══ RECORDS
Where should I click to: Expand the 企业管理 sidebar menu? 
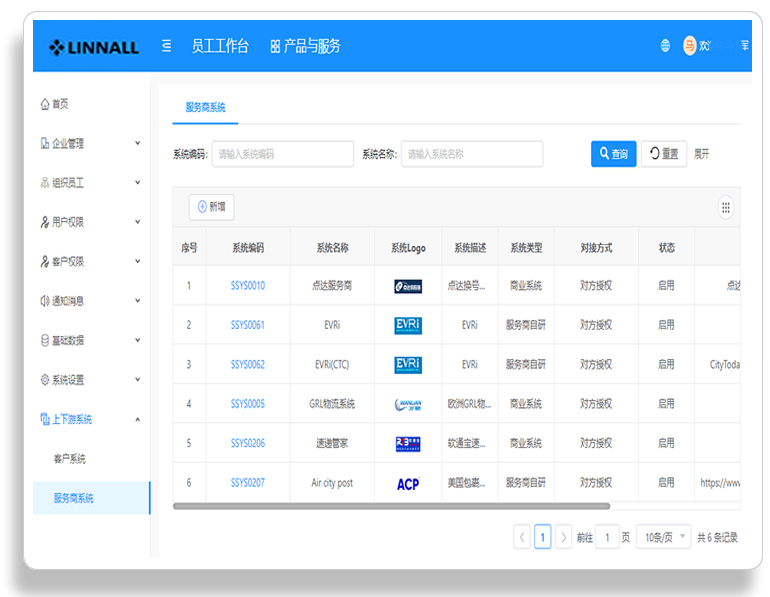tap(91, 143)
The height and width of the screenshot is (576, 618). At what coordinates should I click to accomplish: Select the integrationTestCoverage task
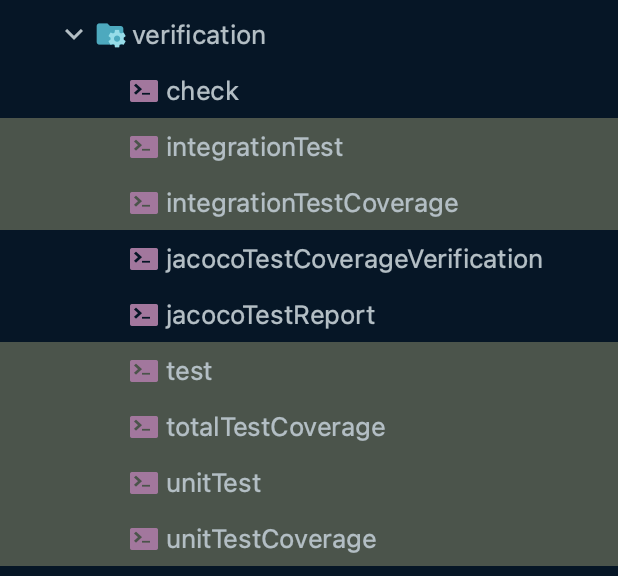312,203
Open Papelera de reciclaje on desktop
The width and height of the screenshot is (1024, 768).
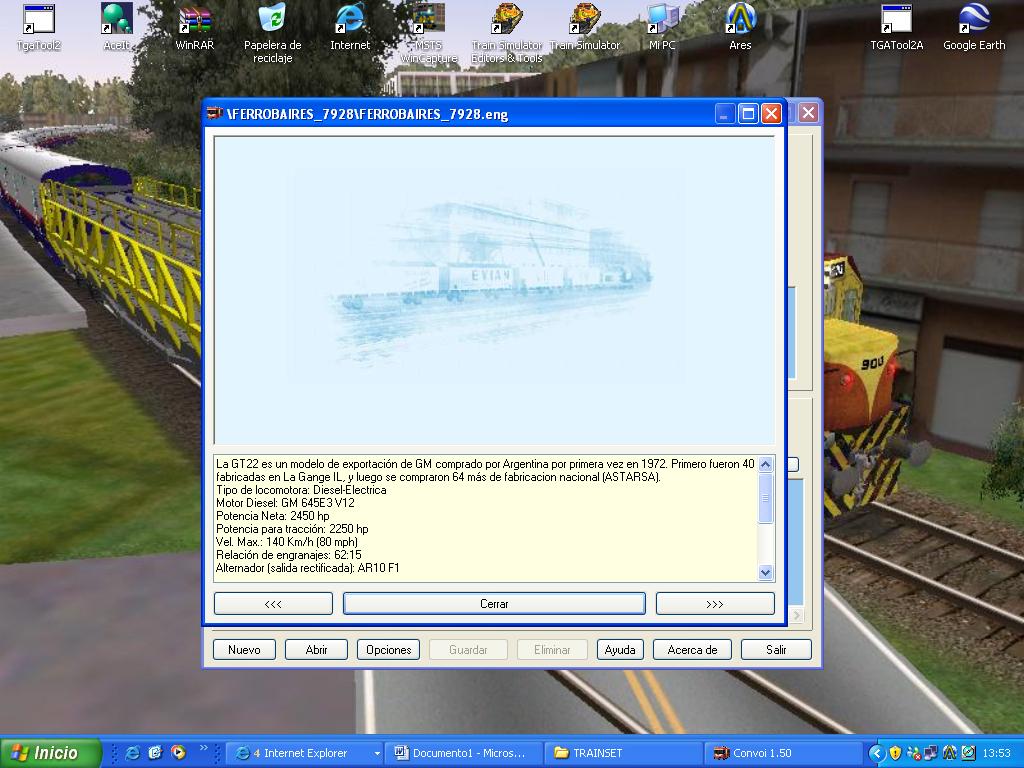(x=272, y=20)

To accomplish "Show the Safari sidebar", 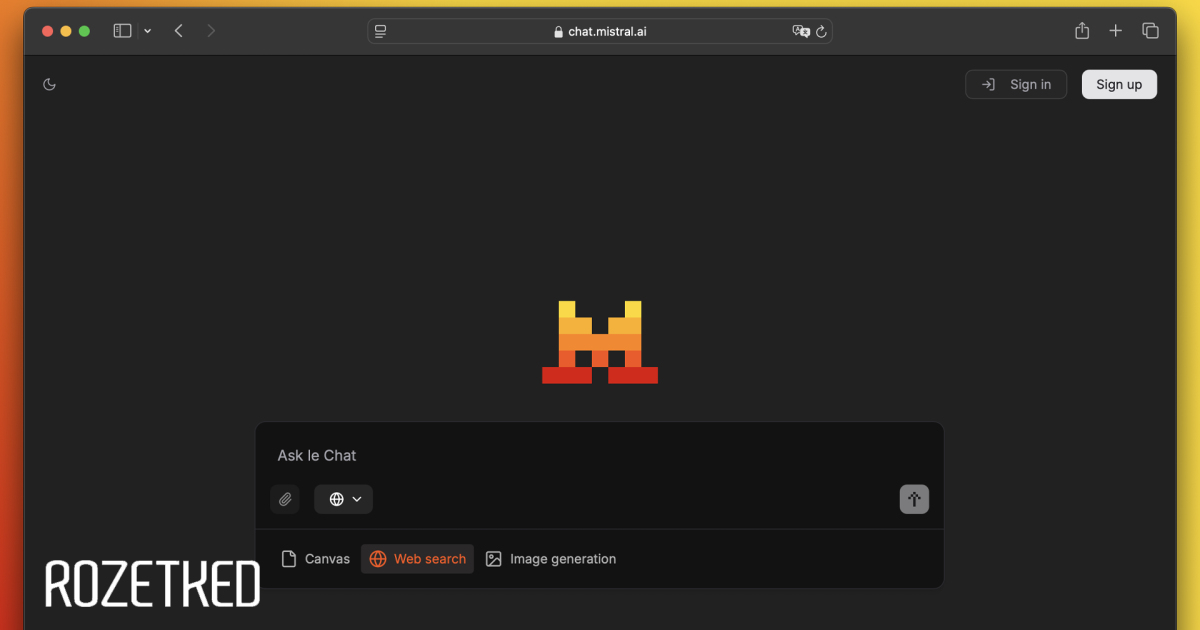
════
Could you write out exactly the lines running from the one with "The height and" through the last line of the data above, both ends kept, and omit any picture?

▸ ANSWER SECTION:
The height and width of the screenshot is (576, 618). At what coordinates should I click to accomplish: Select the integrationTestCoverage task
312,203
Open Papelera de reciclaje on desktop
The width and height of the screenshot is (1024, 768).
(x=272, y=20)

To accomplish "Show the Safari sidebar", 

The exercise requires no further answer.